(Recorded data)
__________________________________________________
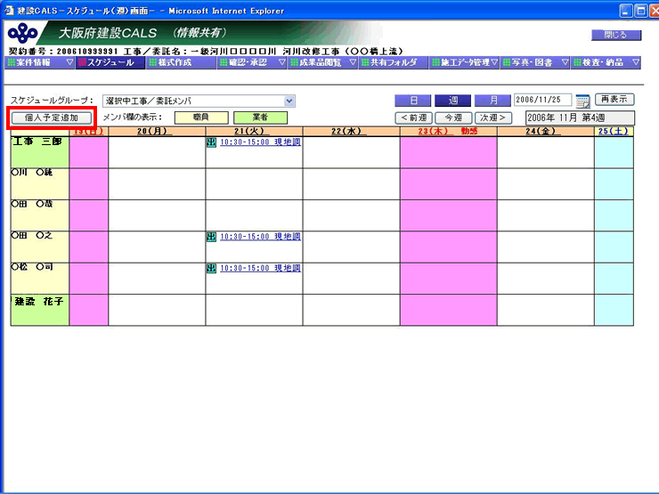Click the 出 icon in ○松 ○司's row
The image size is (659, 494).
point(211,268)
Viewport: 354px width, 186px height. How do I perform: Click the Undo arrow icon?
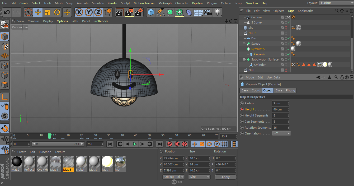tap(7, 12)
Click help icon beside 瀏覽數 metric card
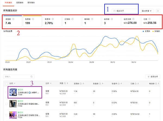 13,19
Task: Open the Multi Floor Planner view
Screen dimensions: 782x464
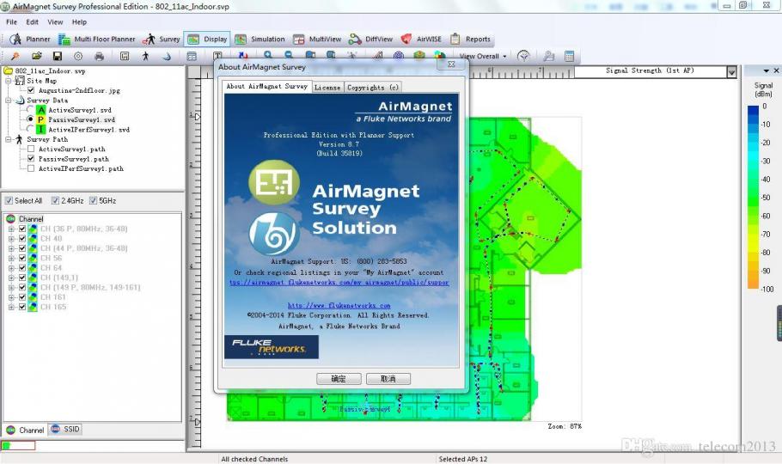Action: coord(97,39)
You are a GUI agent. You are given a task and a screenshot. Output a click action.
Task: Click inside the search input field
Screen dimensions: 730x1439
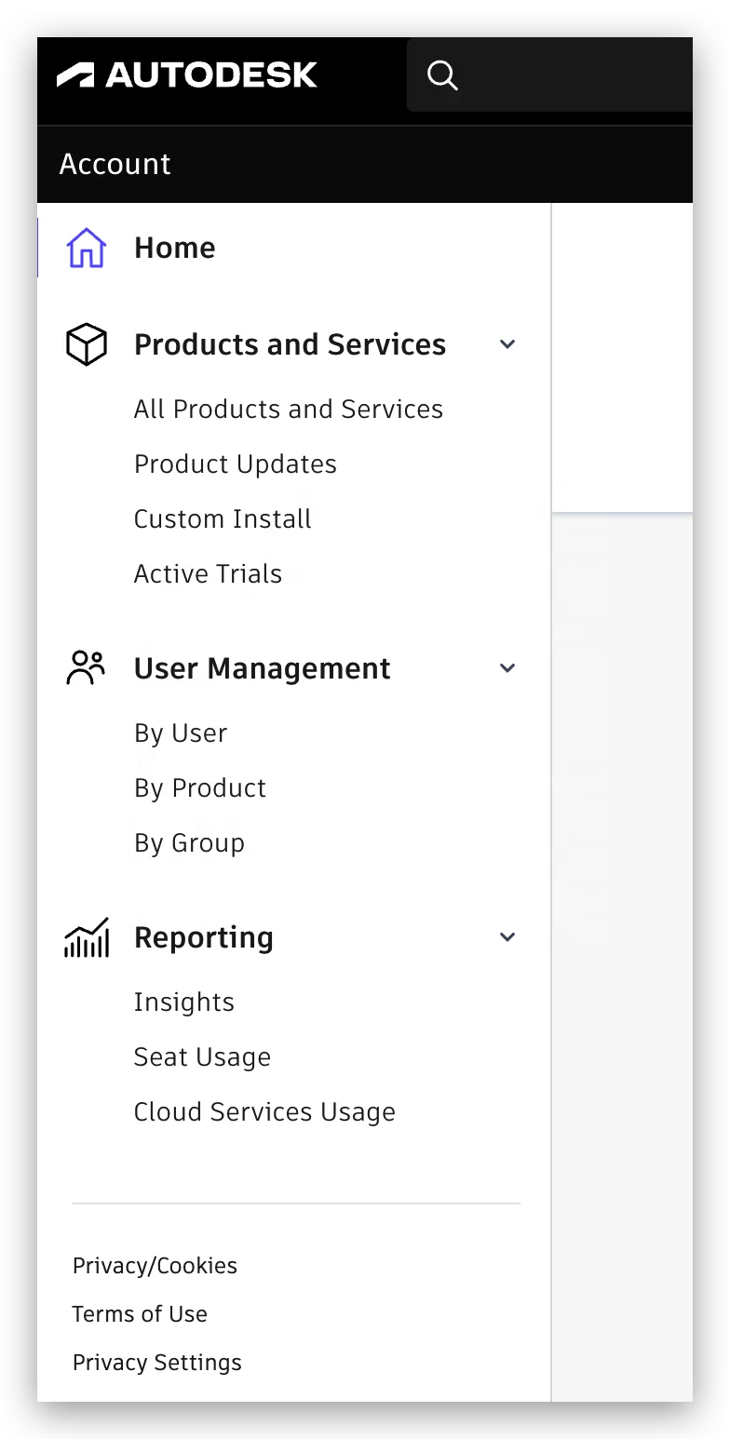point(577,75)
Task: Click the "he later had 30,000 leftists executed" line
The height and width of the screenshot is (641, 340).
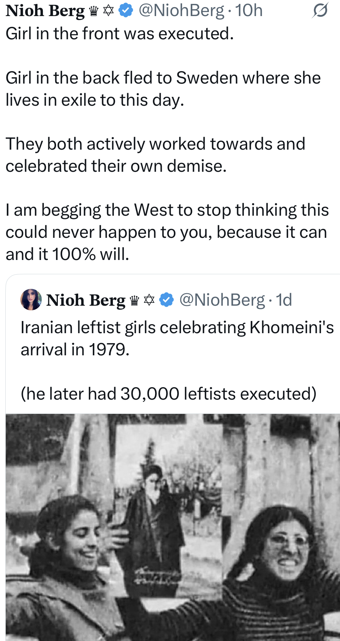Action: coord(168,394)
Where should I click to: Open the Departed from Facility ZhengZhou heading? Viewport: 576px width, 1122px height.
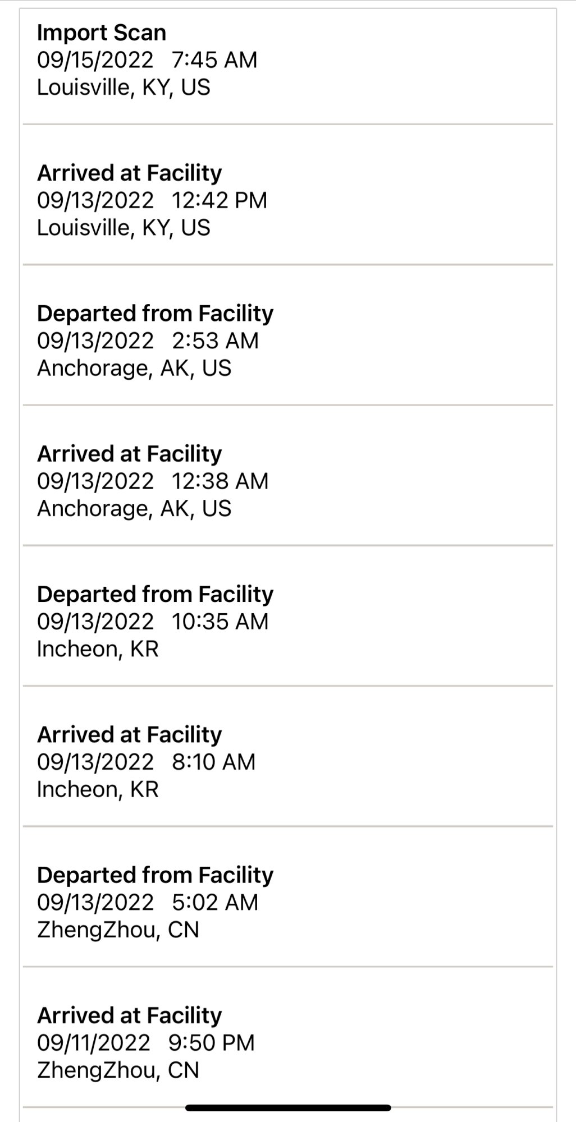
__________________________________________________
§ PROBLEM:
Please set down exactly the lines from the one holding "Screen dimensions: 730x1439" through the last line of the entries, both ends included, and skip pictures.

§ EXERCISE RESPONSE:
Screen dimensions: 730x1439
point(577,75)
Task: Click the "he later had 30,000 leftists executed" line
The height and width of the screenshot is (641, 340).
Action: coord(168,394)
Where should I click to: Open the Departed from Facility ZhengZhou heading? Viewport: 576px width, 1122px height.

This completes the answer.